1. Which Statement is FALSE?

a) When using the current rate method to record foreign subsidiary results, all assets and liabilities are translated at a rate, in effect as of the statement date.

b) One of the problems with purchase accounting is that there is often very little basis for comparability of financial statements before acquisition and after acquisition.

c) One of the problems with consolidated financial statements is that all intercompany transactions are not reported.

d) Translation is the process under which local currency results are translated into the functional currency.

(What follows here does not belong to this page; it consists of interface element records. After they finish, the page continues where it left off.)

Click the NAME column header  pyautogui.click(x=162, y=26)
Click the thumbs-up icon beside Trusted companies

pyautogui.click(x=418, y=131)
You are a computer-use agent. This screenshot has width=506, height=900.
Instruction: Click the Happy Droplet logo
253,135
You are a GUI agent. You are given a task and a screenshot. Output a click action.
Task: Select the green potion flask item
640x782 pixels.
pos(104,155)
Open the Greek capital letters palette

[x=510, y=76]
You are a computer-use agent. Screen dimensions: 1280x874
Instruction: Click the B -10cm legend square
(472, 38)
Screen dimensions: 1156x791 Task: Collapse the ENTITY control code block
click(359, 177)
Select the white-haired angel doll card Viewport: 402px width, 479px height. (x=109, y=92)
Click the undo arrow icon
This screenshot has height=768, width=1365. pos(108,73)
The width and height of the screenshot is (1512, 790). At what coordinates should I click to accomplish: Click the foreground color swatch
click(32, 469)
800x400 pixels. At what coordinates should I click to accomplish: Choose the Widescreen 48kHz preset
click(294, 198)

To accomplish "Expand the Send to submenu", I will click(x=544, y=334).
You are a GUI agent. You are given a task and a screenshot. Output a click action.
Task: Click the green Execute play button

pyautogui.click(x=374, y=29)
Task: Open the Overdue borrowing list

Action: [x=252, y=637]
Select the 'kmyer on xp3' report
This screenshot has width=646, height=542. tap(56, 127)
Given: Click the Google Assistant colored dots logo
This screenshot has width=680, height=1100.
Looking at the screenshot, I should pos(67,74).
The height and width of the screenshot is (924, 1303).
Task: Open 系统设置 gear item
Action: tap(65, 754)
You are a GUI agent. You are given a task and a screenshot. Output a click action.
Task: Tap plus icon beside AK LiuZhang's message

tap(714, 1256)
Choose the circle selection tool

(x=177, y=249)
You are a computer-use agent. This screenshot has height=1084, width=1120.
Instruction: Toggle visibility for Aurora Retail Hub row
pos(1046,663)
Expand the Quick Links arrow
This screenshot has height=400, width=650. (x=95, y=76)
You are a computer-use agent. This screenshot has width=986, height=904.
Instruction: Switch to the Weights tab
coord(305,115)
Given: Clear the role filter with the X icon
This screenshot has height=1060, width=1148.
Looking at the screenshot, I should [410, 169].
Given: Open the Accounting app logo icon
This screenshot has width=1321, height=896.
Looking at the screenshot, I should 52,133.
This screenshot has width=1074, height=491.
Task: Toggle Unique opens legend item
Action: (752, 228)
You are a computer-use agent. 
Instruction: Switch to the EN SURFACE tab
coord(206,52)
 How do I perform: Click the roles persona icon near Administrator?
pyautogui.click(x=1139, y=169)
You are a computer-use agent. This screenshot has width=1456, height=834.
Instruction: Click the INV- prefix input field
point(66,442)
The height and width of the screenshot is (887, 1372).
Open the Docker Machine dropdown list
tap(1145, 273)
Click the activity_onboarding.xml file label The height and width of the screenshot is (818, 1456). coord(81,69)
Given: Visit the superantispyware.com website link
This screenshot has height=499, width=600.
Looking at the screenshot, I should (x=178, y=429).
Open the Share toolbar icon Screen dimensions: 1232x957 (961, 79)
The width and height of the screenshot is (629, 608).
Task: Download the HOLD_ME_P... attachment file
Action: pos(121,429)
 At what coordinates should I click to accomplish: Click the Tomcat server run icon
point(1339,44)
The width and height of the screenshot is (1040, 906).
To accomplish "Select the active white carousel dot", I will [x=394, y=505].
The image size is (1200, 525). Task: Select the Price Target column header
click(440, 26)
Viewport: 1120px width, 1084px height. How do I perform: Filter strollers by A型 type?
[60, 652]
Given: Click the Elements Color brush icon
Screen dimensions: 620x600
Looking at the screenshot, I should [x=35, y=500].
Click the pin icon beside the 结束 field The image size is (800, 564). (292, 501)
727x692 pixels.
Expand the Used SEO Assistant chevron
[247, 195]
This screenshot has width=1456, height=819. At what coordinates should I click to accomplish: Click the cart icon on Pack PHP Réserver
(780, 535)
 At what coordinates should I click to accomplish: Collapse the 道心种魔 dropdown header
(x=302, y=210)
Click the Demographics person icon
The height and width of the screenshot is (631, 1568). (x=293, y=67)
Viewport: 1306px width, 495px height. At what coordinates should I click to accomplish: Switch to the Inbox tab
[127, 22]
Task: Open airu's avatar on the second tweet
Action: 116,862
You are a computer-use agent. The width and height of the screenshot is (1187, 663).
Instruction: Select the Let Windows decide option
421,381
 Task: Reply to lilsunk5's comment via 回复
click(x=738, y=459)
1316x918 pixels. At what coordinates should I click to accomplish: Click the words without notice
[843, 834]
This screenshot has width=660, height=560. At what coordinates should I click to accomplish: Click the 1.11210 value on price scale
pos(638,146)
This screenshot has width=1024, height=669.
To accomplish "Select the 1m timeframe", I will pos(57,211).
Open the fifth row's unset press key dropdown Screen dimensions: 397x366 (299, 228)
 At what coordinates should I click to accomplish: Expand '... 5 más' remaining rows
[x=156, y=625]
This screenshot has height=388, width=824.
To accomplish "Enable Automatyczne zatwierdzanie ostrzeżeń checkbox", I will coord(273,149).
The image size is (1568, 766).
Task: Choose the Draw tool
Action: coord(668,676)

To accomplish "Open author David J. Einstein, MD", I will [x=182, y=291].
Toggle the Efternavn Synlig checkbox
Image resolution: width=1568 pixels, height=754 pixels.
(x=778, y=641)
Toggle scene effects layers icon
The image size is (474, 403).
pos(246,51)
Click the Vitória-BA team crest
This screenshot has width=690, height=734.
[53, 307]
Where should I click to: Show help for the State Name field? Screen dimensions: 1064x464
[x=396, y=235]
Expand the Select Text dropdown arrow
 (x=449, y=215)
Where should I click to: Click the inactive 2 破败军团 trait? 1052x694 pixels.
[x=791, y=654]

2. Which statement is FALSE?

a) If two firms are identical except that one firm uses percentage-of-completion accounting and the other uses completed contract accounting for revenue recognition, the cash flows of the firms will be identical.

b) Revenues are earned inflows that arise from a company's ongoing business activities.

c) Gains are earned inflows that arise from a company's ongoing business activities.

d) Comprehensive income is computed by adjusting net income, on an after-tax basis, for certain unrealized gains and losses.

3. Which statement is TRUE?

a) Accounting errors are considered accounting changes and treated accordingly.

b) When a company disposes of a segment of its business, it must restate all prior year financial statements as if it had never owned that segment of the business.

c) Comprehensive income reflects nearly all changes to equity, other than those from owner activities (such as dividends and share issuances)

d) A deferred tax liability imposes an obligation on the business to pay taxes.